Victoria state premier Daniel Andrews said if the same long queues appearing outside offices of the main welfare agency, Centrelink, started forming at hospitals, there would be fatal consequences.

“If this gets away from us, our health system will be overrun and people won’t just be queuing for Centrelink payments, they’ll be queuing for heart, lung machines and ventilators and intensive care beds and we know what that means – you cannot queue for intensive care,” Andrews said in Melbourne.

Morrison also unveiled a corporate taskforce to be led by Nev Power, former chief executive of iron ore miner Fortescue (FMG.AX) and a host of high-profile business figures, to redeploy workforces and equipment, and protect supply chains.

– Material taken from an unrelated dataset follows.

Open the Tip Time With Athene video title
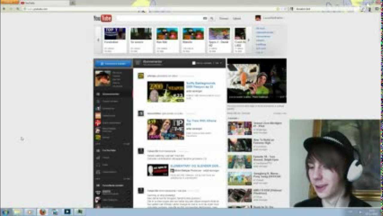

Australian leaders have become increasingly frustrated with breaches of social distancing measures that saw thousands flock to beaches and pubs in recent days before new restrictions were implemented.

Andrews said 500 Victorian police were checking on thousands of people who had returned from overseas to make sure they obeyed isolation orders.

In neighbouring New South Wales (NSW) state, police will fine individuals A$1,000 ($604) for breaching social distancing rules that include limits of 10 people in outside gatherings, spaced 1.5 metres apart.

Western Australia will impose a limit on alcohol home purchases to lighten the law enforcement load for alcohol-related offences and minimise the health effects of drinking.


NSW authorities face growing criticism over the handling of the Ruby Princess, which unloaded passengers without checks on March 19 despite complaints of onboard health problems.

NSW Police Minister David Elliott called the blunder a “monumental stuff-up” while federal officials said state agencies bore responsibility, since they had determined the ship was “low risk.”

Australian Border Force Commissioner Michael Outram, speaking in Canberra, said human biosecurity-related matters came under the jurisdiction of health departments of states and territories.